The strip steel surface defect identification method that the embodiment of the present invention provides, it is achieved by the defect recognition model of foundation to carrying
After the various features taken is identified, the defect information of image can be fast and accurately identified, substantially increase the knowledge of defect
Not rate, the accuracy of the defect identified is the highest, and can effectively overcome geometry, optics invariance and rotatory special to image
Levying the problem that description is brought, the discrimination for area-type defect is the highest.
Fig. 6 is the schematic diagram of a kind of steel strip surface defect identification device of one embodiment of the present invention.See Fig. 6, should
Device includes:
Set up module S1, be used for setting up defect recognition model;
Acquisition module S2, is used for obtaining belt steel surface picture;
Pretreatment module S3, for carrying out pretreatment to belt steel surface picture;
Extraction module S4, special for extracting the histograms of oriented gradients HOG of the image of pretreated belt steel surface picture
Levy and gray level co-occurrence matrixes GLCM feature;
Identification module S5, for being identified HOG feature and the GLCM feature of extraction by defect recognition model, is determined
Go out the defect information of belt steel surface.
In embodiments of the present invention, before the defect of belt steel surface is identified, need to set up module by above-mentioned
S1 sets up defect recognition model, is processed by the characteristics of image of this defect recognition model belt steel surface to extracting, thus
Identify the defect information of belt steel surface.
Above-mentioned module S1 of setting up includes acquiring unit, extraction unit, integrated unit, fitting unit, computing unit, improvement list
Unit, training unit and set up unit.
Acquiring unit, is used for obtaining strip steel samples pictures.
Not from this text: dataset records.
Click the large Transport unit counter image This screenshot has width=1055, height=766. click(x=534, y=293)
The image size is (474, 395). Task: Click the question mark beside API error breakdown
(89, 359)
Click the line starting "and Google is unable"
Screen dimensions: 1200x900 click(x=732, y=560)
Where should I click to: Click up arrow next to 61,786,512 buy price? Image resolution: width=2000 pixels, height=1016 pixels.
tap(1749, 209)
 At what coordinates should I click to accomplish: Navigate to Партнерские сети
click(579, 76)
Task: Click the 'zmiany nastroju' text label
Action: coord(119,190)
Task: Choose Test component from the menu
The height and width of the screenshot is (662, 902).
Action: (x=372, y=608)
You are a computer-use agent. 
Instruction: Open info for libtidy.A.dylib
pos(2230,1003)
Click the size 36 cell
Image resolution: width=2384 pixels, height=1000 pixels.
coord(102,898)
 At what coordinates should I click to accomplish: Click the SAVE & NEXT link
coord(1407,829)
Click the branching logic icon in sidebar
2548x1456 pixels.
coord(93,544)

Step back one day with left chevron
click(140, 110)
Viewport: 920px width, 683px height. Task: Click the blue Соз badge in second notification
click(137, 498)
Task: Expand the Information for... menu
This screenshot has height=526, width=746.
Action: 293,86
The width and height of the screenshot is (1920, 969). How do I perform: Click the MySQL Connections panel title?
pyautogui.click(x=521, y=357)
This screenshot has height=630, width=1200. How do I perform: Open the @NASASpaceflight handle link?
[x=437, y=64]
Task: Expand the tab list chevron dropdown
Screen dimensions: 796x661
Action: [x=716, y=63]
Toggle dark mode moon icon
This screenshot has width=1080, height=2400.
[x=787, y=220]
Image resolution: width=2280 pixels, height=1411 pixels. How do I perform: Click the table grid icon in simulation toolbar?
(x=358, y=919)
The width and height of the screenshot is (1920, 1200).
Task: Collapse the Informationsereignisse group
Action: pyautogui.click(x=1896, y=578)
Above-mentioned strip steel samples pictures is the belt steel surface picture of existing defects, wherein, according to the difference of defect type, above-mentioned
Acquiring unit can obtain every kind of belt steel surface picture corresponding to defect type, by strip steel corresponding for the number of drawbacks type of acquisition
Surface picture is as strip steel samples pictures.Extraction unit, for extracting HOG feature and the GLCM of the image of strip steel samples pictures
Feature.
In embodiments of the present invention, said extracted unit, when extracting the characteristics of image of strip steel model picture, needs to extract
The HOG feature of strip steel samples pictures and GLCM feature.
Above-mentioned HOG feature and GLCM feature can describe the feature of the image of belt steel surface in detail, all sidedly, by carrying
Take HOG feature and the GLCM feature of belt steel surface, can be efficiently against the illumination invariant of the image of belt steel surface and rotation
The problem of turning property.
Integrated unit, is carried out the HOG feature of image and the GLCM feature of image for the method using stepping to add up
Merge, obtain organizing weight factor more and often organizing the recognition accuracy that weight factor is corresponding.
Above-mentioned integrated unit includes:
Subelement is set, for arranging the weight of HOG feature, the weight of GLCM feature and weight constraints condition;
Second statistics subelement, for adding up step-length according to weight constraints condition;
Second determines subelement, for determining the weighted value span of HOG feature according to the step-length of statistics, and determines
The weighted value span of GLCM feature;
Computation subunit, for the weighted value span according to HOG feature and the weighted value value model of GLCM feature
Enclose, be calculated many group weight factors and often organize the recognition accuracy that weight factor is corresponding.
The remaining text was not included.